_What is being asked_
Please pick out every line of the entries below that contains the string "record", treating uppercase and lowercase as different, and copy each such line.

_Element and text position data_
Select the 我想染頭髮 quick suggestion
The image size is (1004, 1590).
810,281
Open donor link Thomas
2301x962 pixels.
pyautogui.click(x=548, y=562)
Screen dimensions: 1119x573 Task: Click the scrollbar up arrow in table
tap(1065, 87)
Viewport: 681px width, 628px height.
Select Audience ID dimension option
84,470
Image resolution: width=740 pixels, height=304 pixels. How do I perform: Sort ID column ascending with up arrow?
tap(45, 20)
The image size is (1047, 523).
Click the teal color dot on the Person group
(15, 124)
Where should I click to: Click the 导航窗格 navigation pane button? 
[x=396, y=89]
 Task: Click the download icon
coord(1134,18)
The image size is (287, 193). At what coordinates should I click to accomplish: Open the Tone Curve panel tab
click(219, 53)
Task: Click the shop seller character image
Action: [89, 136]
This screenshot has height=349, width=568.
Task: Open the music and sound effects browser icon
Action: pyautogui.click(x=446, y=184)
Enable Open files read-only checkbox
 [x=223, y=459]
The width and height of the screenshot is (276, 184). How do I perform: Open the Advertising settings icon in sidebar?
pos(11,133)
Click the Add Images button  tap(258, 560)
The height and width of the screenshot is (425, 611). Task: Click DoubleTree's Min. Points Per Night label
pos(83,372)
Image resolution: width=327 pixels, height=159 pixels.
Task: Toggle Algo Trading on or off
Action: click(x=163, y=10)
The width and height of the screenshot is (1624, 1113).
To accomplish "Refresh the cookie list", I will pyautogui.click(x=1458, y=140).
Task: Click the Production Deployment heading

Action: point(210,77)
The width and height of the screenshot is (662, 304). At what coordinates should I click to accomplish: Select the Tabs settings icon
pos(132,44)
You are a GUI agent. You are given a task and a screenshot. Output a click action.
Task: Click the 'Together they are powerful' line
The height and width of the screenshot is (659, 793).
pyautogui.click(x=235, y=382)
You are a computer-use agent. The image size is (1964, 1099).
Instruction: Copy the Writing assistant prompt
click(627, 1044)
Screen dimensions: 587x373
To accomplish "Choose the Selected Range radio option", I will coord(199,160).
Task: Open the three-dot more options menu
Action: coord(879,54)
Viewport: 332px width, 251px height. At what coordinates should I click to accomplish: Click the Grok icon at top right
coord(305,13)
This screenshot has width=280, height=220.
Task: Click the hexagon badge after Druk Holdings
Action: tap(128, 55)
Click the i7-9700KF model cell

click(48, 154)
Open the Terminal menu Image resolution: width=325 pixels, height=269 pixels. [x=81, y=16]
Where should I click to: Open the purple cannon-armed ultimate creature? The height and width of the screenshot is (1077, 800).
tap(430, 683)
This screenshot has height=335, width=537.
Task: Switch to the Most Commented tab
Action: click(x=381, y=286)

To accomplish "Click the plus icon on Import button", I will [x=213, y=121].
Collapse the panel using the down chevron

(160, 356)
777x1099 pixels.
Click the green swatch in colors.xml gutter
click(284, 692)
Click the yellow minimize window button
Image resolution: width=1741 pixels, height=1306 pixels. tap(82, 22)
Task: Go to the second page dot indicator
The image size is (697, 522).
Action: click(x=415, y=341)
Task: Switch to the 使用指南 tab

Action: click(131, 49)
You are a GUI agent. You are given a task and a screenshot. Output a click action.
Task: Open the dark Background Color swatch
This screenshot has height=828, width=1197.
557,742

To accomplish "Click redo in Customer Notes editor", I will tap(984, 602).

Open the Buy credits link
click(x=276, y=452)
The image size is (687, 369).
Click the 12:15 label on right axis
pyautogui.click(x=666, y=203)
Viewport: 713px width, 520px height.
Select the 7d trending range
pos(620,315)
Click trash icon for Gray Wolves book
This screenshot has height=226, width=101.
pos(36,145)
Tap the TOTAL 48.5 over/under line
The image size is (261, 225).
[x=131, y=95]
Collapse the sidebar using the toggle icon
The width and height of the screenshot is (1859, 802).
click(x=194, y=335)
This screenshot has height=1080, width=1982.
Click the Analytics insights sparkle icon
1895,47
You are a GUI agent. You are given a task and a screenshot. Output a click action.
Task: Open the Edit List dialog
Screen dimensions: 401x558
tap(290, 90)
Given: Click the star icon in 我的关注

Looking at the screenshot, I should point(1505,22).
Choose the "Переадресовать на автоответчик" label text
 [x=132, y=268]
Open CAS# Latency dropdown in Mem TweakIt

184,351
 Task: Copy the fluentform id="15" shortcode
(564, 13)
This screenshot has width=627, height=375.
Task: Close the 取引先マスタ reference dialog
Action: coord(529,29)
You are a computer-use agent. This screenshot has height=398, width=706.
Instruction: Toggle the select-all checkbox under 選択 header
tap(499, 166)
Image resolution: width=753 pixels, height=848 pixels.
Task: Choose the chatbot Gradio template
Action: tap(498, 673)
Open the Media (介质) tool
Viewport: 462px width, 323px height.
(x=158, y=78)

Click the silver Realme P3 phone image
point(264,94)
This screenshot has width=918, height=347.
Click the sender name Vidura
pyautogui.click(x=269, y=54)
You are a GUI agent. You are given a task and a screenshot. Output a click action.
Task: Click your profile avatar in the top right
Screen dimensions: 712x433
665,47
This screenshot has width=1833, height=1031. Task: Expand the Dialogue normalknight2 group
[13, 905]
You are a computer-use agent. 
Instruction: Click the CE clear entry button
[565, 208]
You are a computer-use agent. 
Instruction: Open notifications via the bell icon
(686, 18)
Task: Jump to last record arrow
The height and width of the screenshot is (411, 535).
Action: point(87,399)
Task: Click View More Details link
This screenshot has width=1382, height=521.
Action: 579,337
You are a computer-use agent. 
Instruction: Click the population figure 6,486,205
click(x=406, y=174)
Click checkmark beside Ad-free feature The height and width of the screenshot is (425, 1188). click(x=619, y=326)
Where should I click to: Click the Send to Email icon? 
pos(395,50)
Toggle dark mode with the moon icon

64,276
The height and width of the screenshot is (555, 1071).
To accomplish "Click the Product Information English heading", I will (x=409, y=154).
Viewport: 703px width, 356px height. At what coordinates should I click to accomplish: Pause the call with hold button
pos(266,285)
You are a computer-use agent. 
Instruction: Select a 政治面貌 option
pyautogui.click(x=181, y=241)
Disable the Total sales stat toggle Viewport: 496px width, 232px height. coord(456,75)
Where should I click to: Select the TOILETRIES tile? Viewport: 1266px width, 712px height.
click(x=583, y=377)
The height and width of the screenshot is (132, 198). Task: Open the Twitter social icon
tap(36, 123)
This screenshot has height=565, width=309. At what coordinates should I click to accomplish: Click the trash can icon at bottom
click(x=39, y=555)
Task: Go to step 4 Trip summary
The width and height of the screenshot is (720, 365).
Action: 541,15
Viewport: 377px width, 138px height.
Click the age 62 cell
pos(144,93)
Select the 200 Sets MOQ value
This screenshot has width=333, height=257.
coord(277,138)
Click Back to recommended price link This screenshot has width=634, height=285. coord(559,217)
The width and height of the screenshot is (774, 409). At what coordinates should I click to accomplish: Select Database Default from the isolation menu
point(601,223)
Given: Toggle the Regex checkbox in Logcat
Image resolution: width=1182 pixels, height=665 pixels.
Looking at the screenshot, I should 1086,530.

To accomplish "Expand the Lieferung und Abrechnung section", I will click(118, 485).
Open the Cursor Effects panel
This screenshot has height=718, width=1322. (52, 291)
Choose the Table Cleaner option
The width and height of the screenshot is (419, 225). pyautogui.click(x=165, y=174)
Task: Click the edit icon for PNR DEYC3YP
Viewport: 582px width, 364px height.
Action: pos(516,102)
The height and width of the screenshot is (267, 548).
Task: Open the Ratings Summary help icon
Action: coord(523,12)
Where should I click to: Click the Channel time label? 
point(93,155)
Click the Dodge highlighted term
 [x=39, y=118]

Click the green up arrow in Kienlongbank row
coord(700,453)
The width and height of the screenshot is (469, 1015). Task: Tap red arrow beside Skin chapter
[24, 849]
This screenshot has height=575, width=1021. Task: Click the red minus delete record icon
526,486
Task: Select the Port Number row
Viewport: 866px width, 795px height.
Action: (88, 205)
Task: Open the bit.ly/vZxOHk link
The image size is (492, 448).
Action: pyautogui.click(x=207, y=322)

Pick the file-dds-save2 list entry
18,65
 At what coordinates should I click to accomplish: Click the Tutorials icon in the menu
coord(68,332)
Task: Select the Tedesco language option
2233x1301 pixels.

_Answer to this task_
Task: Jump to last record arrow
This screenshot has height=575, width=1021. Task: Click the red minus delete record icon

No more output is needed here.